Maine has proven to be as much of a slog as I’d heard, so I’ve been taking it slowly. I’ve come across some of the (apparently many) Stephen King story references, and fortunately they are fairly subtle.
I’ve been alternating between Maine and Austria because I couldn’t resist seeing the new area. It seems like another good one so far, and it includes some new scouts that have built-in radar. There’s also farming, which has been in the game for a while but is something I’ve never tried.
It’s annoying that if you join someone’s multiplayer game you have to redo all the same tasks later, so I’m only about half done with michigan because I’ve been splitting my time between working on my save and helping my friend.
No wonder cellulose is always such a pain to handle with a crane.
Unless you’re one of those people who insist on always manually loading everything (or to recover from a spill), I think the only reason you’d do this is to take advantage of a sort of exploit. For example, if you need two loads of logs you can manually load six of them into a long sideboard trailer and then put three of them into each of two log trailers when you reach the destination. I don’t think this is usually worth the effort and of course it kind of breaks the immersion of the game.
Yesterday I discovered that you can unlock a second Tayga truck in Maine and became determined to do it. Took a lot of work, but I managed to do it (while listening to a very good audiobook). By that time it was very late at night so I haven’t had a chance to actually use the new truck yet but I’m looking forward to seeing what it can do. It can equip those huge Bandit tires (hopefully with a little more stability), not to mention a crane, bed, and trailer all at the same time.

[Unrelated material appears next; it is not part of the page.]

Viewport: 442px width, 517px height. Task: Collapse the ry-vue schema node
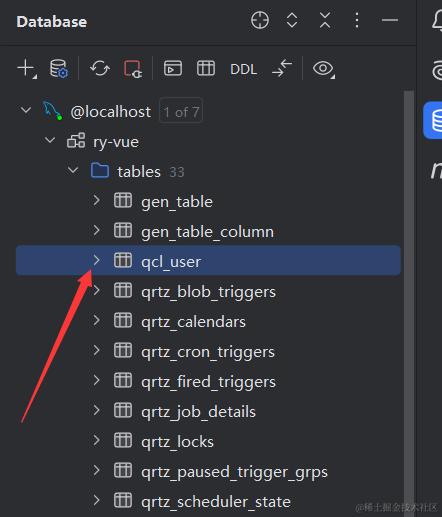50,140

The only exploits I do are overloading trucks by stacking cargo and using cranes to hold it in place. But that feels fine and normal because there is no OSHA or state police in Snow Runner.
now it makes twice in a row i’ve clicked this thread and assumed the posts were about our shared material reality and not the virtual world of video gaming
I’m getting close to finishing Maine. After you complete the primary contracts, they spring a bunch of logging missions on you.
I saved a video of the final part of one logging trip, which shows the Tayga 6455B (my favorite truck at the moment) being helpful and also illustrates the way the final stretch of a logging mission is often kind of an ordeal (of my own making in part, I’m sure).
Before the part in this video, my logging truck spent a while trying to find a path through a thick forest and eventually had to back all the way out and try a different spot (the one you see in the video).
This isn’t the most difficult of the Maine logging missions. A video of the final parts of that one would have been much longer and more boring than this one. It involved a logging crane and individual logs repeatedly rolling down a mountain.
Done with Maine. I think this area is second only to Kola in its difficulty, of those I’ve tried. Funny how in the final stages you’ve refined the best routes and found the real shortcuts, knowledge you’re unlikely to ever use again. But I suppose a lot of things in life are like that.